Biffy Clyro - Opposites

To their defense, I don't ever necessarily dismiss Biffy Clyro to be one of these many typical acts riding shotgun on the commercial wagon of British rock. It doesn't excuse the likelihood, in equal measure, that they most likely still belong to, what I deem, the essential Q-core listing of today's saturated, same-old-same-old rung of artists who are credited simply for existing and praised just as highly for continually churning out music that is anything but worthy of praise. Four stars out of five, four stars out of five, four stars, four stars, OMG FIVE FUCKING STARS because.... because I said so. That particular pattern. True, I take to the three-piece Scottish outfit with more a sense that they're focused on the actual creative lengths of music, as opposed to simply its lucratively rewarding financial side, but that still doesn't excuse their still somewhat stable, somewhat guarded philosophy on what alt rock in the 21st century should be contributing (that is if it has anything left to offer us other than stale rehashes). And yet, they remain a three-piece, not just because the members are the same as those who had started off over ten years ago, but too in the sense that the ideas feel like that of a group, rather than just that of the front-man, with band-mates merely tagging along for name's sake. So here we have Clyro's sixth studio album and, more surprisingly, taking the shape of a double-album. With this, the possibility of two opposing outcomes begin to unfold: is this a break from the norm and perhaps more a sequential, conceptual approach the band have taken...or, more likely - if recent attempts at putting out more music than need-be, have shown us - is this a wool-over-our-eyes attempt at disguising a lack iof substance, in an attempt to nab some quick millions of bucks?

Well, let me put this way - before I drag my and your own heels through the nitty, grity detail - this is definitely one of the more interesting Clyro records to date.

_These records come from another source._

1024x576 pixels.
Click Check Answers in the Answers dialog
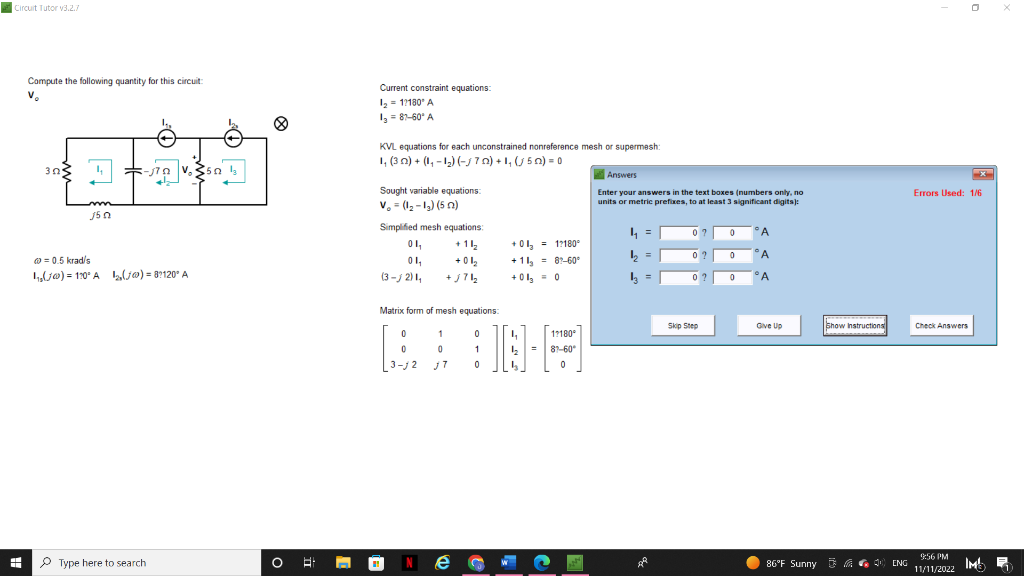941,326
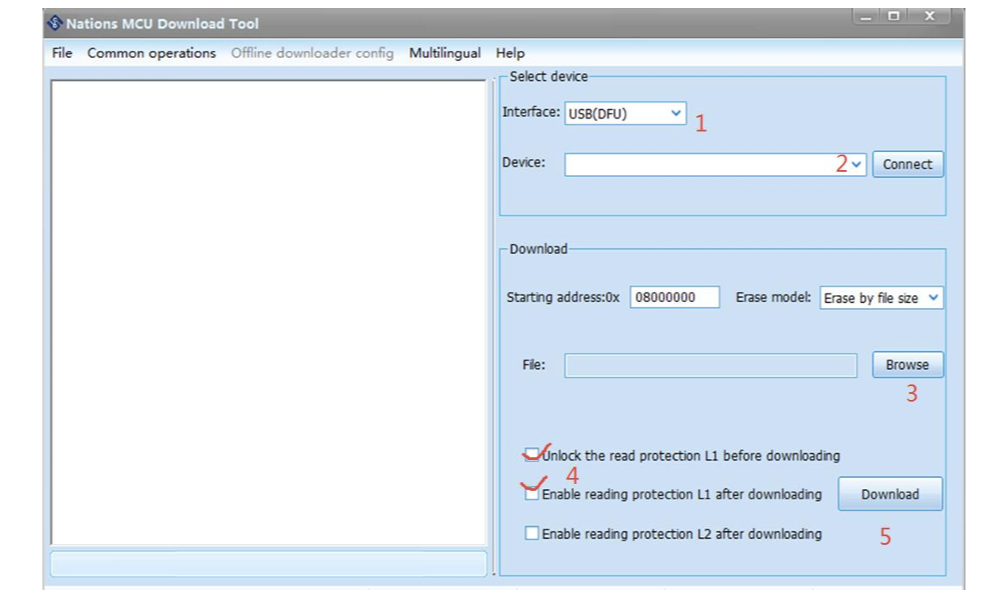Click the Nations MCU app icon in title bar
The height and width of the screenshot is (606, 1000).
click(x=55, y=23)
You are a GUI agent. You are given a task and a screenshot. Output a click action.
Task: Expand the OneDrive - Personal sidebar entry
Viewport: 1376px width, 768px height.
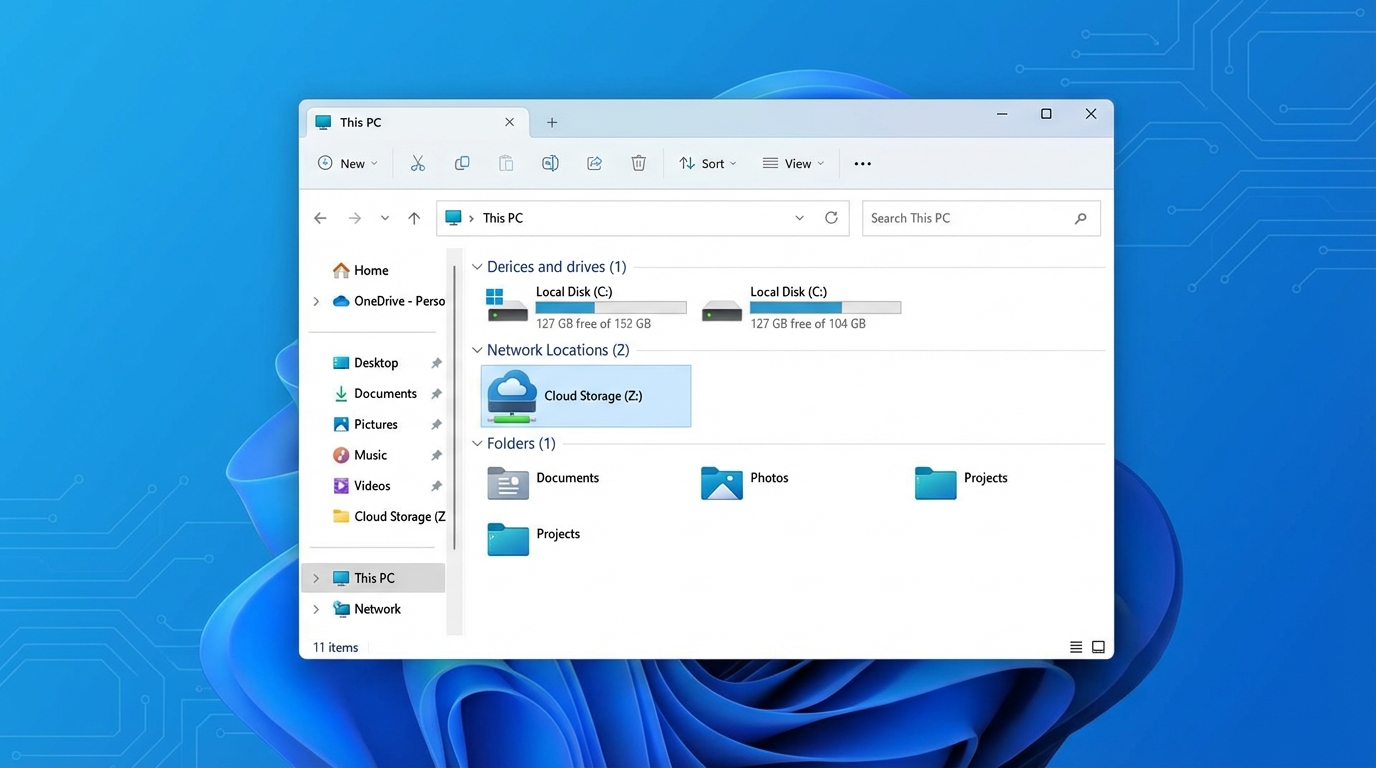coord(316,300)
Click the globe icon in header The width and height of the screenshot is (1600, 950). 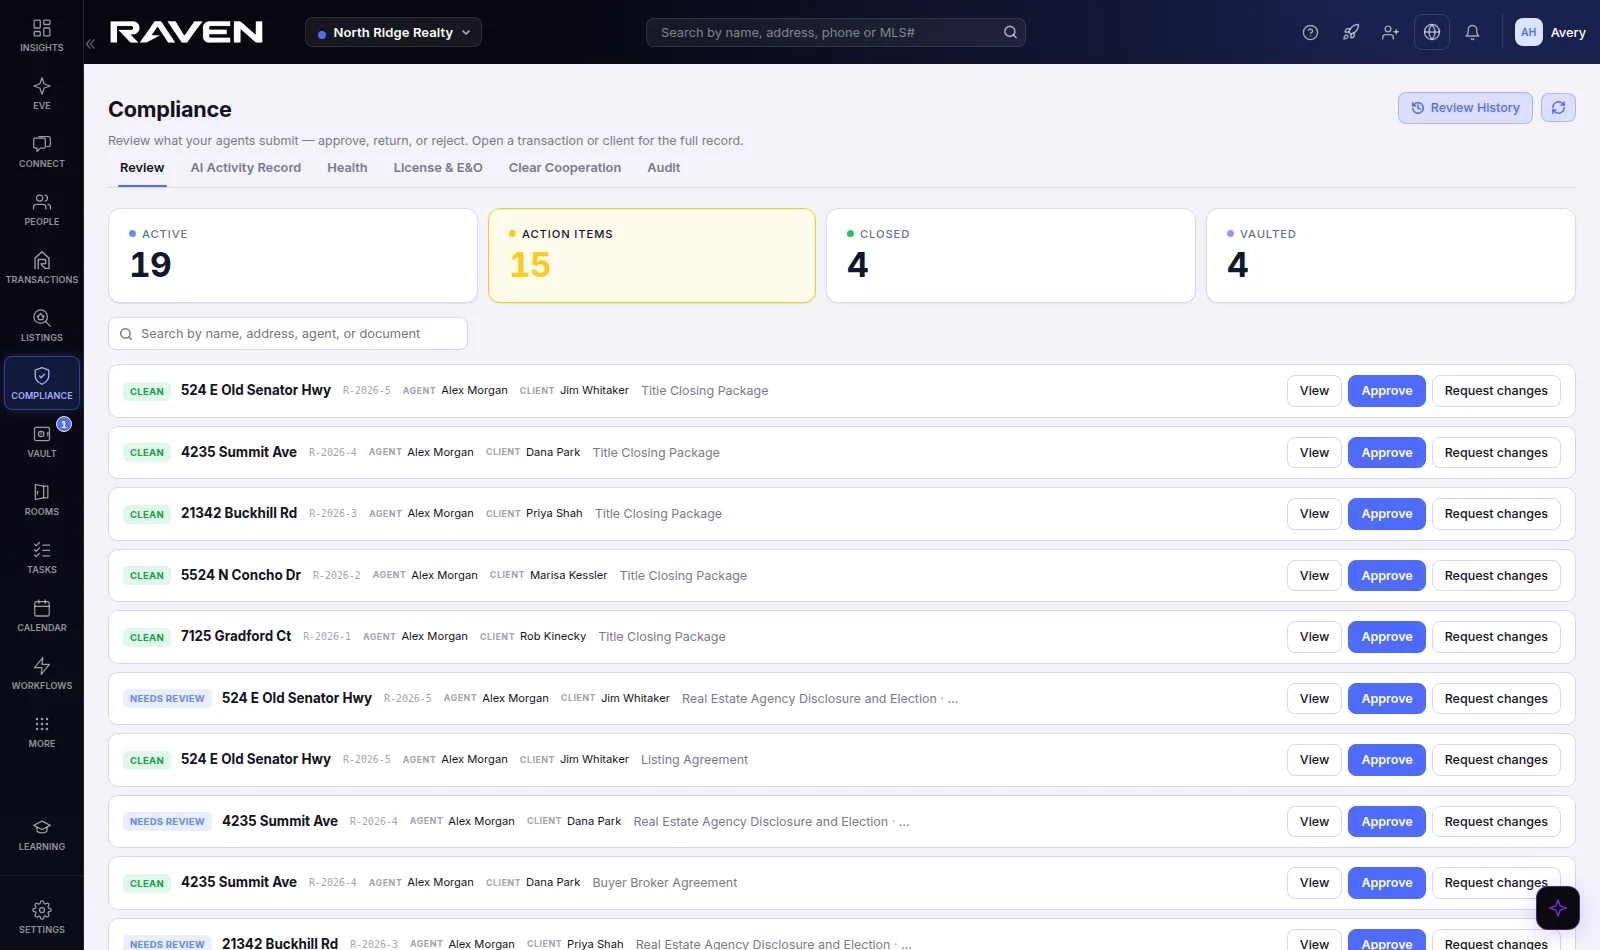point(1432,32)
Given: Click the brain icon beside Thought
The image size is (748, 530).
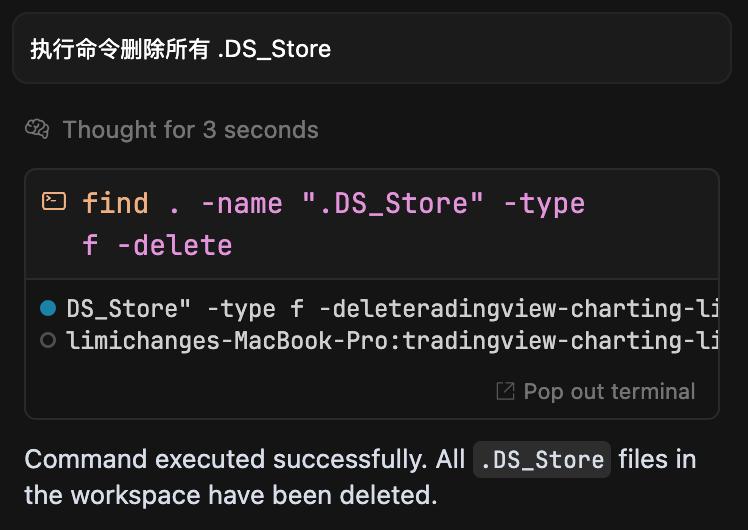Looking at the screenshot, I should pos(37,129).
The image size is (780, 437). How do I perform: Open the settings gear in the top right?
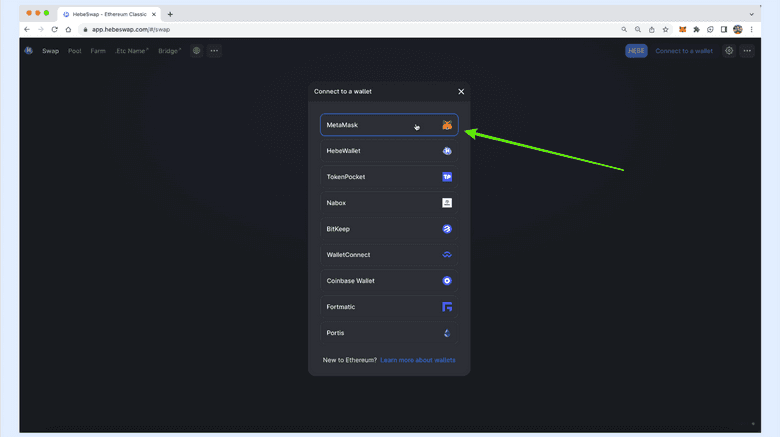tap(729, 51)
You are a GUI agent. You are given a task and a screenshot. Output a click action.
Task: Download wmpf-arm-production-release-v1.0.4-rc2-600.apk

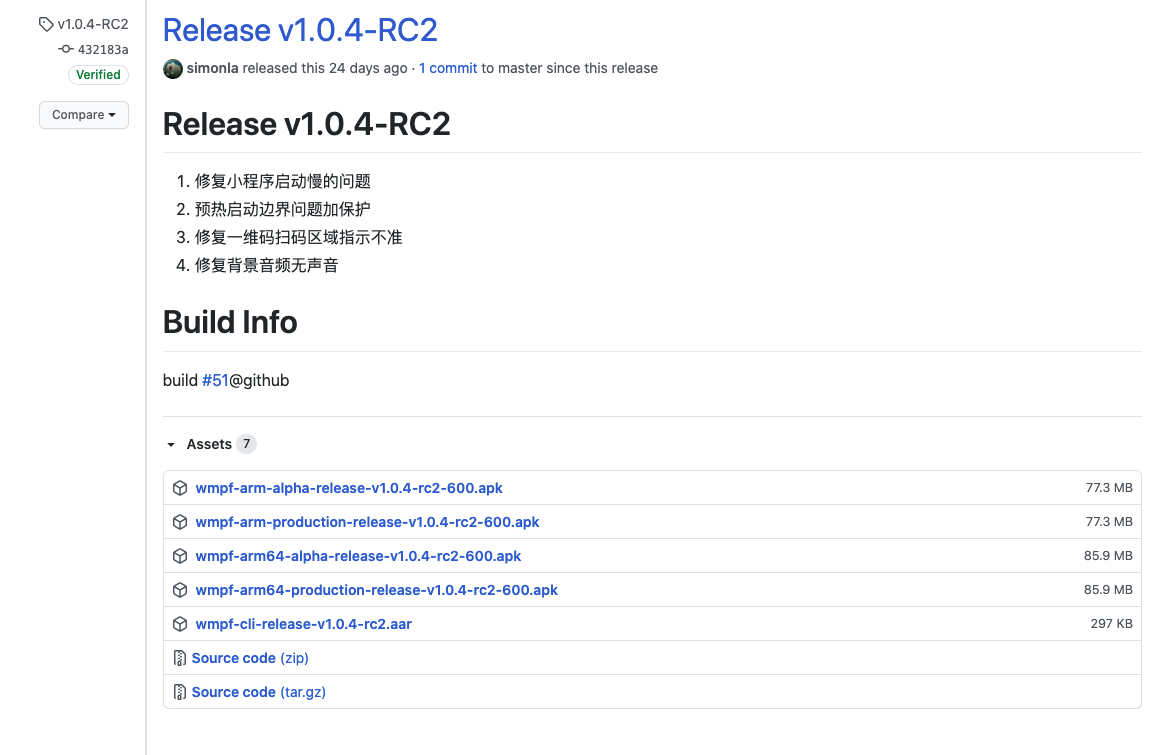coord(367,522)
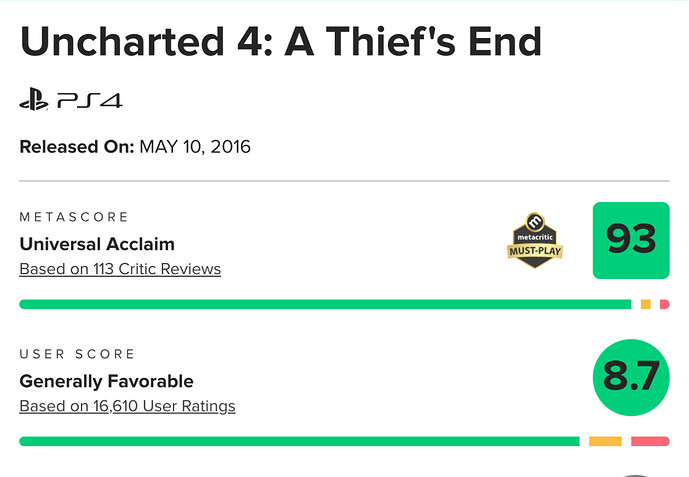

And I say that with an intended case of neutrality about it, because as much as I'm appealed by Biffy's long-running continuation of musical output and, here, holding on to the album's longevity, I don't necessarily feel that the additional disc of material brings about any more benefit than, perhaps a ten-track album would have. The opening track Different People does however open up with a grand promise and some sense of personal intrigue; the opening sweep of droned organs and spreading guitar strums does set the scene well for what is an interesting harmony of vocals and instrumentation. The instrumentation in question, starts off fairly obtrusive and withdrawn, but soon catapults into quickening shots of prog-rock liveliness and uptempo drum hits that match really well with the distant trawl of double-tracked vocals. Likewise, Black Chandelier has a more welcoming and incline return to 90s aesthetics in rock with how secluded the vocals feel this time, and how the instrumentation becomes a lot more engaging and reactive to how vocals deliver when the song's progression demands it.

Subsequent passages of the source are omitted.